Twenty-five years ago, having had a first spiritual awakening, I embarked on a month-long pilgrimage to Europe, traveling alone. The trip ended in my acting out in a public place, and the final, inescapable realization that I was powerless over lust. This admission brought me to SA.

Now in 2014, I was given the opportunity to make another trip to Europe. Earlier this year, I was wondering how I would celebrate my 25th sobriety anniversary. I prayed for an opportunity to tell my story. Then in June I got a call from a friend in the UK, inviting me to the Ammerdown Convention, to be held September 5-7. At first I was full of reasons not to go—too costly, too tiring, too far to go, etc. I prayed for knowledge of God’s will and the power to carry it out.

But my objections were swept away when the UK Intergroup—by group conscience vote—chose me to speak. Their vote gave me a clear indication of God’s will. I had only to surrender and trust the plan.
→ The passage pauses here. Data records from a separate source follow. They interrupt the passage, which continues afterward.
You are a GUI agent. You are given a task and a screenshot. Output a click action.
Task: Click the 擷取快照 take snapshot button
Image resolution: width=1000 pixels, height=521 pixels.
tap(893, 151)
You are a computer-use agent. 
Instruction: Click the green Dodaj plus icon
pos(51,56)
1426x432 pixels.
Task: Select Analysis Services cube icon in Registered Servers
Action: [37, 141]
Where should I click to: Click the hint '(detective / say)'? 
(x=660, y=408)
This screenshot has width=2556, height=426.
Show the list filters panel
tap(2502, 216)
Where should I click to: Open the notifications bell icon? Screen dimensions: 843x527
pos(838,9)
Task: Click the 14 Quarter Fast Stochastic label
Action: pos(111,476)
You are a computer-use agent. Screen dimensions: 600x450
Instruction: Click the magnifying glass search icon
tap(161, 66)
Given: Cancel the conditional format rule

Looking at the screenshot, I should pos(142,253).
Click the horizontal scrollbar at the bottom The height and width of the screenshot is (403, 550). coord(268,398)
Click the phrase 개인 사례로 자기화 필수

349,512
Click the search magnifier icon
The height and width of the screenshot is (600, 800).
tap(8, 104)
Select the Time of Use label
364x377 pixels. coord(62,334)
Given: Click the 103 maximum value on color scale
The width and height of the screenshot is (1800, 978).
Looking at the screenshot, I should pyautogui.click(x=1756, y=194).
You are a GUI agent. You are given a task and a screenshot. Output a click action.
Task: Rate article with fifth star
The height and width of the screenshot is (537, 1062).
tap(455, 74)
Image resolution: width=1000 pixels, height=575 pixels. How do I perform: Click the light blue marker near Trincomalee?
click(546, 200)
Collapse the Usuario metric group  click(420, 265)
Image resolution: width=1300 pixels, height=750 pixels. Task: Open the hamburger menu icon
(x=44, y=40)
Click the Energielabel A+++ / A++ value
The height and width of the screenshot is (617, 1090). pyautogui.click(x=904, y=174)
I arrived at Heathrow on September 2, and the adventure began. Before the conference, I was invited to meetings at Bournemouth, Dorchester, and Exeter, where I met wonderful UK members and a couple of newcomers. Then we all traveled together to Ammerdown.

What a spot! The retreat center is on the grounds of an old manor house. The weather was mild, and many of us gathered in the sunny courtyard. There I met members from around the UK, Ireland, and Europe. The atmosphere was relaxed and there was ample time for fellowship. I was finally recovering from my jet lag, but I knew that I had been skimping on prayer and meditation. So I spent some time with God before my time came to speak.

Every time I tell my story, it becomes real to me again that I have a Higher Power who has looked after me every step of the way. As I spoke, I remembered all the people who had a hand in leading me to sobriety—especially my sponsors, who showed me what sobriety looks like. I talked about the unity of our fellowship, based upon our common sobriety definition. I felt love beaming at me from all around the room.

The rest of the trip was a whirlwind of cities, SA meetings, and wonderful people. Crossing over to France in the Channel Tunnel, we held what may be the first underwater SA meeting! Driving through Belgium, we passed many military cemeteries—reminders of two great wars.

This got me thinking about our Eleventh Step prayer: “Lord, make me a channel of your peace.” Perhaps I, as an imperfect sexaholic, could be a channel of God’s peace to my fellow members at the meetings I visited. After all, every time one of us tries to help another suffering sexaholic, we add a bit of peace to God’s world—and this became the theme of my spiritual journey. But the only way I could be a channel of God’s peace is by staying sober.

In Antwerp, we arrived during a celebration of peace commemorating 100 years since the start of World War I. At the SA meeting that night, I admired the literature table, which displayed many SA pamphlets (all translated into Flemish), as well as a generous selection of Essay magazines. In Lille I attended a French-speaking meeting with eight other members. I was delighted to be able to Twelfth-Step a newcomer. In Paris we assisted in the first-ever official SA meeting in the City of Light. In Luxembourg we participated in an SA information meeting in three languages: German, French, and English.

My doubts about the journey had been resolved, my prayers were answered. I do have something to offer: I can share the gift of my sobriety, and the Steps that brought me to it. I can be a channel of the love I’ve received—and the love I bring today is worth something because it is clean and blessed.

Twenty-five years ago, traveling alone in Europe, I tried to connect with the people I met, but the only connection I knew how to make was one of lust. Now I was given a chance to make a new trip, on a different footing. This time I traveled from meeting to meeting flanked by sober members, surrounded by love. While before I was taking from others, this time I had a new Source of strength, and I was able to give. On this journey my eyes were opened to see a bigger world, and I saw my Higher Power at work in every meeting, every share, and every member’s sobriety.

Thanks to all of the members in the UK and Europe who welcomed me to your meetings and your homes. I am now a part of you, as you will always be a part of me. Your struggles are my struggles; your pain, my pain; your victories—what wonderful victories!—are my victories too.

As I celebrated my anniversary on October 22, I was grateful for the many gifts given to me by the European fellowship. May God bless you all in the measure with which you have blessed me.